Why are there worms in the soil? One of the many questions I have asked myself in the course of a day. Everything in the natural world usually has a function. Worms create tunnels in the soil. These tunnels act as a pathway for roots to travel. Worms ingest decomposed leaves and organic matter. This is probably why they stay within one foot or so of the earth’s surface. We very seldom find worms in clay or very sandy soil; places roots don’t like to hang out. Worms also aerate the soil. Their travels create small air tunnels just under the soil surface. Our native earthworms are small one inch creatures; very narrow and delicate. Large earthworms or night crawlers are slimy worms from other continents. They accompanied the soil from roots of plants brought from other lands. When trees, shrubs and perennial roots use these earthworm holes to wander through the soil, there is an air transfer at work that’s keeps our landscape healthier. Soil that has been compacted through super saturation can choke plants and create an unhealthy environment. I mention all these factors because I am seeing some very strange plant phenomenon in the woods.
Since mid-August we have had almost thirty inches of rain. The unusually heavy rain occurring this time of year has stressed many trees and is drowning many plants in the landscape. I’m seeing yellowing and browning on leaves and leaf tips on some maples are turning that characteristic black when plants get too much water. These conditions are most pronounced in heavier soils that tend to drain much slower. It’s all a function of climate change. What’s next? I don’t believe any one knows, but stay tuned as I plan on following these changes very closely.
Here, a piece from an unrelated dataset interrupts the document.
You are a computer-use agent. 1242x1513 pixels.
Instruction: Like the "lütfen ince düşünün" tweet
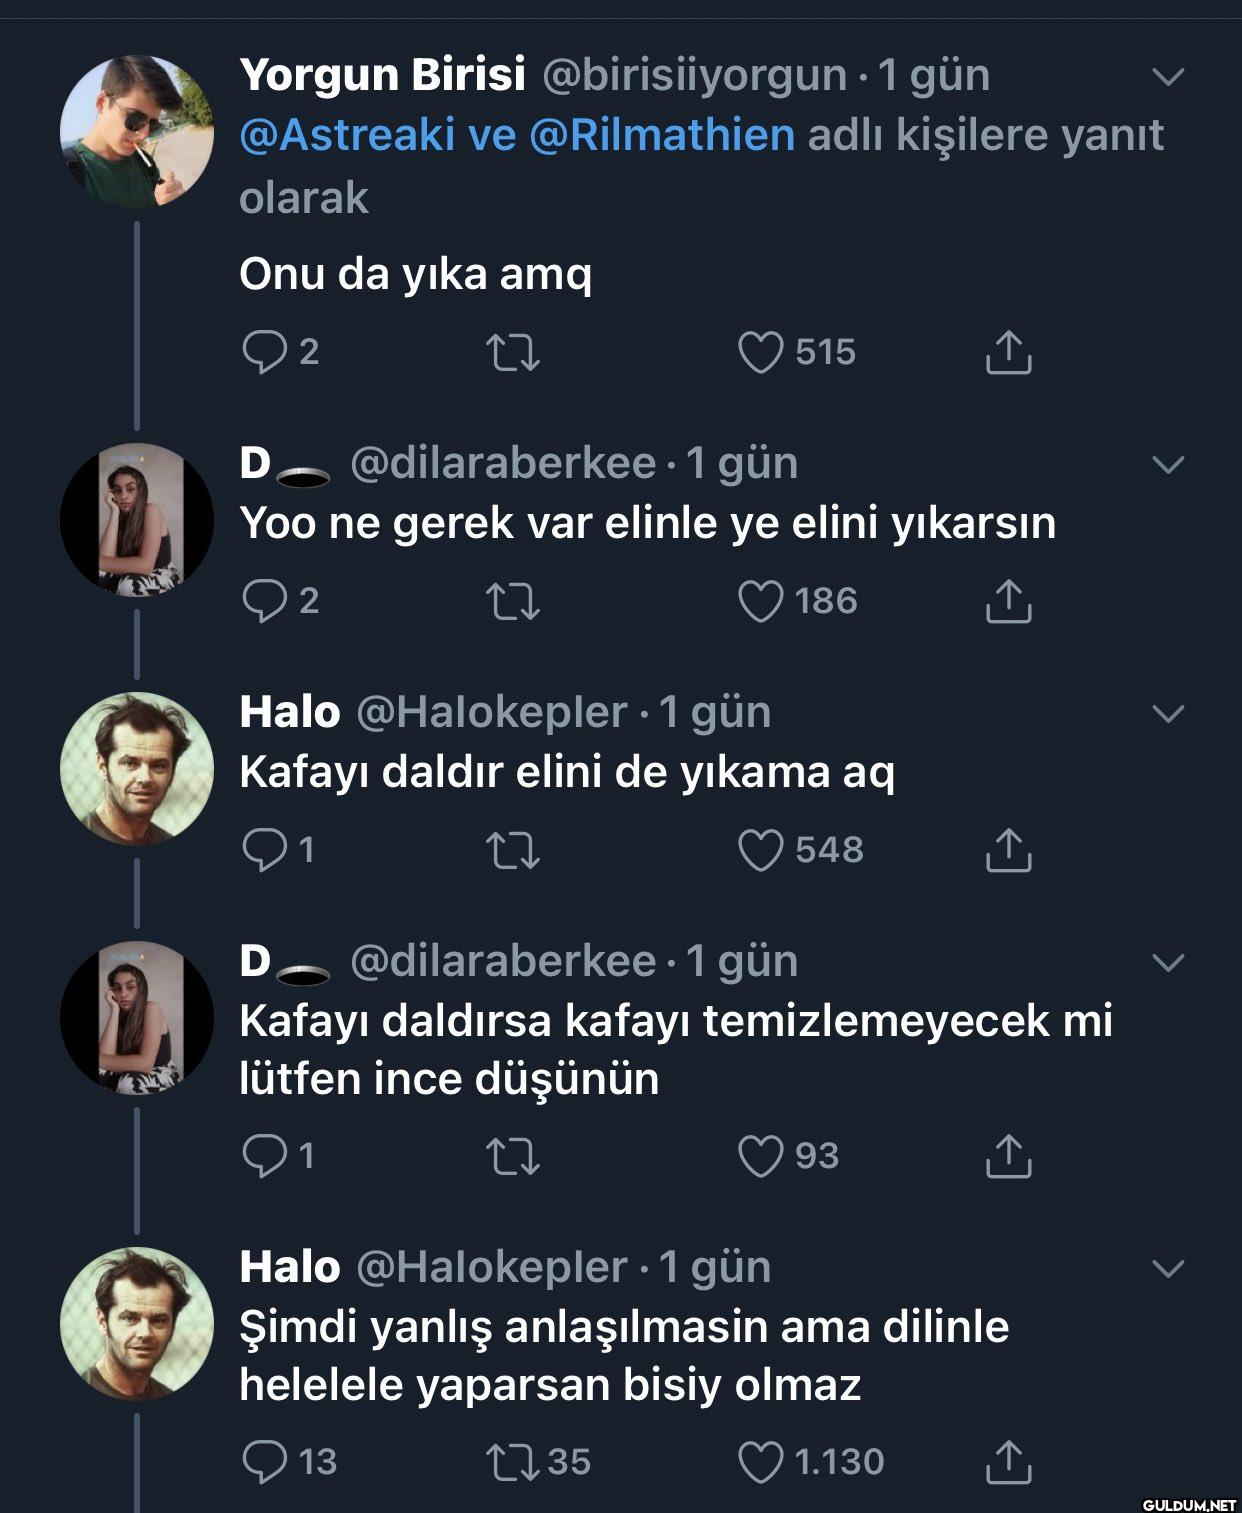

Don’t fret, it’s October, one of our favorite times of the year. It’s the season to put away the mower and get ready to compost the leaves. October begins green and ends gray; but in between, we have some of the greatest color on the planet. October is the time of year to relax and smell the apple punk. October is long hikes in the deep woods to enjoy the maple, hickory and birch hues. October is our first frost. October is the beginning of the fall rainy season….uh-oh! October is stacking up the wood pile. October is windy. October is the hunter’s moon. October is geese flying south before winter sets in. October is the night sky full of stars. October is good eats. October is getting out the long johns and feety pajamas. October is grrrrrrrrrreat!